Dataset entries:
☆ ☆ ☆ ☆
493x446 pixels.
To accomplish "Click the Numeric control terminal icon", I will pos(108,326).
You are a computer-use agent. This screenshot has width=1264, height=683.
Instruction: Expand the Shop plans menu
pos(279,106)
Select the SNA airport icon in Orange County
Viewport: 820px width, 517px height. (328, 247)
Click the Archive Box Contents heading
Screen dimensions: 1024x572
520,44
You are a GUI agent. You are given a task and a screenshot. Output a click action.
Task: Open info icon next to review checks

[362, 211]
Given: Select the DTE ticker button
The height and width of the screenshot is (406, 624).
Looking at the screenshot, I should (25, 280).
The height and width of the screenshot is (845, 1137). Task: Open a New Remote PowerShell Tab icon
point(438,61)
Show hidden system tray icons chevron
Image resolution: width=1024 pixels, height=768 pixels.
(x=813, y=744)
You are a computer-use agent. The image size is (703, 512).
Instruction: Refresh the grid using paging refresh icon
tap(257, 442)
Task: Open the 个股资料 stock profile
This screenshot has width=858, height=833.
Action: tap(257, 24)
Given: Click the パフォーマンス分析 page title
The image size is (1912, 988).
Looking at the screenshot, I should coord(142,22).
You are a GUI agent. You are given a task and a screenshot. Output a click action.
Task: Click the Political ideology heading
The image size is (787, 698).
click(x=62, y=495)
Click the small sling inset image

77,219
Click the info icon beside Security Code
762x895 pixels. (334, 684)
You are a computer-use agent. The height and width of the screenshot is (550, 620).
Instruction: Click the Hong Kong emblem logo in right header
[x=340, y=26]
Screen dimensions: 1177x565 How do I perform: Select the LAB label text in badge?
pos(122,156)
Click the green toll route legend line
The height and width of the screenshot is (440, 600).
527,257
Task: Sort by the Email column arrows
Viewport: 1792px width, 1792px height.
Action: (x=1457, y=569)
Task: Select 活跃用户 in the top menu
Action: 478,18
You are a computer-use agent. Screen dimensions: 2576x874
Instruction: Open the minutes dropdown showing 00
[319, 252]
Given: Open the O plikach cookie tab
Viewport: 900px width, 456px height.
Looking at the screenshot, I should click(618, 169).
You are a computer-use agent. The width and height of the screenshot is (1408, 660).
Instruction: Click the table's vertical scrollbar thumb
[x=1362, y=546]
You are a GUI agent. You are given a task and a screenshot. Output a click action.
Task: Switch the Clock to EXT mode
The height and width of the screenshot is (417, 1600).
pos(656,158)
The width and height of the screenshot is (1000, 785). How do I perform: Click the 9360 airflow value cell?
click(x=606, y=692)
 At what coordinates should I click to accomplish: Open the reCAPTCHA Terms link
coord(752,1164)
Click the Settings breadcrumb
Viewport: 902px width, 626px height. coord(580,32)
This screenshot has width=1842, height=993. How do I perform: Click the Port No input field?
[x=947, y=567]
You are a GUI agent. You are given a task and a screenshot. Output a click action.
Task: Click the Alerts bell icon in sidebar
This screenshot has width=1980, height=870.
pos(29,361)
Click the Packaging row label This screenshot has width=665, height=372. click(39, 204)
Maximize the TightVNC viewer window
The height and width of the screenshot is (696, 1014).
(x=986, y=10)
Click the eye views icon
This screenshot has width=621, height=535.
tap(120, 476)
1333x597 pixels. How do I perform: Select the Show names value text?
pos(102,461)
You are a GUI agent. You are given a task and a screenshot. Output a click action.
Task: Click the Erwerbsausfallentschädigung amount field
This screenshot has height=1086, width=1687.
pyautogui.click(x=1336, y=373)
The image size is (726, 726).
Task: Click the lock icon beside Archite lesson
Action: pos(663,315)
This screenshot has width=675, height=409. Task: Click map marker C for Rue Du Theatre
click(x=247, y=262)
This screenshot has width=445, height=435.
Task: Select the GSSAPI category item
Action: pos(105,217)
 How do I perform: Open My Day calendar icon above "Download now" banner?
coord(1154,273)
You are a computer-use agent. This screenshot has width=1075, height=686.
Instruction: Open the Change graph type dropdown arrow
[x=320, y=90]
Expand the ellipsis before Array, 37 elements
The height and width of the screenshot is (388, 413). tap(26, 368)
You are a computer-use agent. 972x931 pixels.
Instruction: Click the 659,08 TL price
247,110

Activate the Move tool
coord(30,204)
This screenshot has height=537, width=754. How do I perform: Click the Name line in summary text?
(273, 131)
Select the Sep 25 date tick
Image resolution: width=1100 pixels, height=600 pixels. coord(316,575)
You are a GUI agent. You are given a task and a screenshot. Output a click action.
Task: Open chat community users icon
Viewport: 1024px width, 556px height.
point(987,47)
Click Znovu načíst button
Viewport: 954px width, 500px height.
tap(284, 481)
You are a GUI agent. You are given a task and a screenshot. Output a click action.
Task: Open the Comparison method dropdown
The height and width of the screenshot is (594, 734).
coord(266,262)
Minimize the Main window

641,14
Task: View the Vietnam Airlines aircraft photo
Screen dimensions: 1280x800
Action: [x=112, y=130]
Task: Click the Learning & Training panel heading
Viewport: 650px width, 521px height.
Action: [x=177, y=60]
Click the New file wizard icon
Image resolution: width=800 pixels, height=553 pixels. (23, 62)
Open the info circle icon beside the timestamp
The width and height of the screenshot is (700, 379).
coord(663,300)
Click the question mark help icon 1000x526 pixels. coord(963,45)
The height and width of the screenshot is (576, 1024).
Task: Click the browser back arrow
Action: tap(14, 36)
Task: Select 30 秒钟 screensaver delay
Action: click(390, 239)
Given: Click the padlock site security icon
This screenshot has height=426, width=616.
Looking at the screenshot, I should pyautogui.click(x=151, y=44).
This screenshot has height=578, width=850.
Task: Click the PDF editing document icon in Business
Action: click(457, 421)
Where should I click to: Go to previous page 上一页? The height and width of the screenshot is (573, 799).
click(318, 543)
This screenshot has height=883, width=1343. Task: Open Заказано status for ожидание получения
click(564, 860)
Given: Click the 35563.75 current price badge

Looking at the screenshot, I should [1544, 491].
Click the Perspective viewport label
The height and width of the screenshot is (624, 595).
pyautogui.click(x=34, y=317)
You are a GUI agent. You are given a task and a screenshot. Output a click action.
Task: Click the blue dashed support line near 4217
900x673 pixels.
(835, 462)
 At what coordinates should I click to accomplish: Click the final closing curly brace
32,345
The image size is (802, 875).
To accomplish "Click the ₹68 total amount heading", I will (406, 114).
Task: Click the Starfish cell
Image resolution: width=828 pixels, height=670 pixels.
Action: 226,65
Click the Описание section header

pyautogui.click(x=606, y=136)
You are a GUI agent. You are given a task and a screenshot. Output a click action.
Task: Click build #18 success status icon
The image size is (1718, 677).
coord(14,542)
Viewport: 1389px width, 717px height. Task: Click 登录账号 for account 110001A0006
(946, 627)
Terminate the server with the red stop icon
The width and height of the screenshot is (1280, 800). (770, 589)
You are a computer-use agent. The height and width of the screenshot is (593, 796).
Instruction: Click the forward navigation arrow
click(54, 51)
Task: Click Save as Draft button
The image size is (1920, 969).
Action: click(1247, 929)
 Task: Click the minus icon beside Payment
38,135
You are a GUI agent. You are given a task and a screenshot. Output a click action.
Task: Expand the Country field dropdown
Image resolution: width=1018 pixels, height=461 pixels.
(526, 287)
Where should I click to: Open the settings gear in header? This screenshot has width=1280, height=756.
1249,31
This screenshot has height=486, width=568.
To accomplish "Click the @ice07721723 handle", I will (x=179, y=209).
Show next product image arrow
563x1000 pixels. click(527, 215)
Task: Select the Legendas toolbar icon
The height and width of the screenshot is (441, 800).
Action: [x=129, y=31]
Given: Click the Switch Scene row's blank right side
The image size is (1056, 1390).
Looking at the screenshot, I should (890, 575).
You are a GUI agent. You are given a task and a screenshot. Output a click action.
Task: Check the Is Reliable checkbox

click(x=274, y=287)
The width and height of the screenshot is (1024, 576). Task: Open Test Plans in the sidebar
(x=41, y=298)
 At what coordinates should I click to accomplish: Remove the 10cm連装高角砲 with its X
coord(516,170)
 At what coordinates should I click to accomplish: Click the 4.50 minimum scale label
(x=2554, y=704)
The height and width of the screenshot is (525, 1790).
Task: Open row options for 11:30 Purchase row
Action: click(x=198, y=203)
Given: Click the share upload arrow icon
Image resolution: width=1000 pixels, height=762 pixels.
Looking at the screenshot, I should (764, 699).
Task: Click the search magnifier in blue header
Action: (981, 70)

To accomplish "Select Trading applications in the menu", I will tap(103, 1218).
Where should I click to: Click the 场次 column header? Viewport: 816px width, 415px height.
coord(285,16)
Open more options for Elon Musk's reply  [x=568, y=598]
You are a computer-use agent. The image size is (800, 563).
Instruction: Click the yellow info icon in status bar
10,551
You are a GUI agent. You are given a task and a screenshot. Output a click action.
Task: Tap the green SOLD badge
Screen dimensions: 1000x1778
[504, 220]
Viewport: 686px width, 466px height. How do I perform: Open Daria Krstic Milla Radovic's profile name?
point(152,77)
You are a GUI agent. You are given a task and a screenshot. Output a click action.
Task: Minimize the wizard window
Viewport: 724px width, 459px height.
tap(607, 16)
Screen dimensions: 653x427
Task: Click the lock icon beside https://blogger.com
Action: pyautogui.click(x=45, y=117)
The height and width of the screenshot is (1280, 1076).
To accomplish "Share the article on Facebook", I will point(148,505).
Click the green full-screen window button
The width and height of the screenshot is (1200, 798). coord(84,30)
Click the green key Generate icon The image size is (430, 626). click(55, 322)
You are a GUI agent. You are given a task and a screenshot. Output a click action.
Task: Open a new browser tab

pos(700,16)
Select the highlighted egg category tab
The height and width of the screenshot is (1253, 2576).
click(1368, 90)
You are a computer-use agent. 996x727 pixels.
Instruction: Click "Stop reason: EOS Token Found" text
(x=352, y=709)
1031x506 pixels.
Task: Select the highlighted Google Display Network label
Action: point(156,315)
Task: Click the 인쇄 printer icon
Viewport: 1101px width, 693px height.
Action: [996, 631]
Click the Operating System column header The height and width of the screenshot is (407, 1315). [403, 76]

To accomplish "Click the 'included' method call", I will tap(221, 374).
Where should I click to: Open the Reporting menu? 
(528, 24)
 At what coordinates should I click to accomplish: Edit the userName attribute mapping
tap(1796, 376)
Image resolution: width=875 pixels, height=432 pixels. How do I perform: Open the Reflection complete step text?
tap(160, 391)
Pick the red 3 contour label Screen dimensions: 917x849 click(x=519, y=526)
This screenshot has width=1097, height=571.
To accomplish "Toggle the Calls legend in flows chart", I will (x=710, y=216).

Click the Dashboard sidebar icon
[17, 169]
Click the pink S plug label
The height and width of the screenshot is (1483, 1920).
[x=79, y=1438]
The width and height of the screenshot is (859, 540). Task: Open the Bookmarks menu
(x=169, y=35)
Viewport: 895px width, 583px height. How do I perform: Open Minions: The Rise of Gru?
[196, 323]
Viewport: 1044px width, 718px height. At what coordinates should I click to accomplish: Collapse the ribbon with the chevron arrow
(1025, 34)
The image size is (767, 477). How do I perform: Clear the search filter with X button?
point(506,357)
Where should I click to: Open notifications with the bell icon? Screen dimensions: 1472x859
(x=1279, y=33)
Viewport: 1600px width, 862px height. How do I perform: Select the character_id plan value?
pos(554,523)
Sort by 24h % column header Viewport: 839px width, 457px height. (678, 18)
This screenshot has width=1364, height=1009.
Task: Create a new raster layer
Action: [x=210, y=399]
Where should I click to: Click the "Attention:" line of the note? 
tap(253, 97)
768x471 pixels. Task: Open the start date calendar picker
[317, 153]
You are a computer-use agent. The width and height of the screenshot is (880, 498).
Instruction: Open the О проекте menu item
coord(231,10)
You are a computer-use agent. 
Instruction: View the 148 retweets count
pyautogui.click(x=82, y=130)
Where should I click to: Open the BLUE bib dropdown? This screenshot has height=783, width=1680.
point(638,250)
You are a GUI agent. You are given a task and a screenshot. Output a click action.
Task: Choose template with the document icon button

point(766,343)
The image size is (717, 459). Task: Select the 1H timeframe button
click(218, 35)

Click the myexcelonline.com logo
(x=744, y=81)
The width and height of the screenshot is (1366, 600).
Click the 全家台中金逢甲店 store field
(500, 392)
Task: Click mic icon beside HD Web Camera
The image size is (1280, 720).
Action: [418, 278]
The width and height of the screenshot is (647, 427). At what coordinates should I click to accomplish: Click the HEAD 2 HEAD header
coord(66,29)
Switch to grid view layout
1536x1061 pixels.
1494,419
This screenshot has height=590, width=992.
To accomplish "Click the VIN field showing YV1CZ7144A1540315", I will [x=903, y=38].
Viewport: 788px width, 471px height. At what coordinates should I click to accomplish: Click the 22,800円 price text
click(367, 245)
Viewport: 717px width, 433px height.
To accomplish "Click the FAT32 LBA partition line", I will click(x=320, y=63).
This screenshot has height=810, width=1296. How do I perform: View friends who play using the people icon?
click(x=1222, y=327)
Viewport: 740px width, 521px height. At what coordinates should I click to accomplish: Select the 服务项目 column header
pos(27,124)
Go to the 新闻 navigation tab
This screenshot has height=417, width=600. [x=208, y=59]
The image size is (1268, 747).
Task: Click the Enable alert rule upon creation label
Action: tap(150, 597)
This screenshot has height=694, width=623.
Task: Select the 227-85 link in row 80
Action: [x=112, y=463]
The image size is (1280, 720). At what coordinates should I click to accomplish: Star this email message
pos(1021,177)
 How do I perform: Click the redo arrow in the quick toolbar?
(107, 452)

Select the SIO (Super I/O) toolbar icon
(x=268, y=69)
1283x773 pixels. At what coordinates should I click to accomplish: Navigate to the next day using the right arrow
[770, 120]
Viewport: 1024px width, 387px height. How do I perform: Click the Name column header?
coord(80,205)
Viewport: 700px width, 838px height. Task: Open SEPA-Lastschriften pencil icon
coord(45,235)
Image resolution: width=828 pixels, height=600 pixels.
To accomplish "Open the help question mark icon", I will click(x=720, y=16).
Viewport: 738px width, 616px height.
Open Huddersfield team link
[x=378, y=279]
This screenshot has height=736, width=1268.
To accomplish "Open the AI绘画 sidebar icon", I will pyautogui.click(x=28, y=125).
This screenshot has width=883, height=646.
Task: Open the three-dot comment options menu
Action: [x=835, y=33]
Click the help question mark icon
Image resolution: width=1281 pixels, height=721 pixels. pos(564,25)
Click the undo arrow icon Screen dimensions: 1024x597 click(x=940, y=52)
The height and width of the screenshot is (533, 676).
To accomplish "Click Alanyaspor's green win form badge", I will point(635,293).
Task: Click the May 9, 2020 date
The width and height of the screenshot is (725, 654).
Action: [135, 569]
☆ ☆ ☆ ☆
> _Aim of the task_
What is needed is an exact copy of the entries above, from the first line through the line holding "Task: Open the 个股资料 stock profile", with both of those lines kept; please give nothing else.

> _Solution to the problem_
493x446 pixels.
To accomplish "Click the Numeric control terminal icon", I will pos(108,326).
You are a computer-use agent. This screenshot has width=1264, height=683.
Instruction: Expand the Shop plans menu
pos(279,106)
Select the SNA airport icon in Orange County
Viewport: 820px width, 517px height. (328, 247)
Click the Archive Box Contents heading
Screen dimensions: 1024x572
520,44
You are a GUI agent. You are given a task and a screenshot. Output a click action.
Task: Open info icon next to review checks

[362, 211]
Given: Select the DTE ticker button
The height and width of the screenshot is (406, 624).
Looking at the screenshot, I should (25, 280).
The height and width of the screenshot is (845, 1137). Task: Open a New Remote PowerShell Tab icon
point(438,61)
Show hidden system tray icons chevron
Image resolution: width=1024 pixels, height=768 pixels.
(x=813, y=744)
You are a computer-use agent. The image size is (703, 512).
Instruction: Refresh the grid using paging refresh icon
tap(257, 442)
Task: Open the 个股资料 stock profile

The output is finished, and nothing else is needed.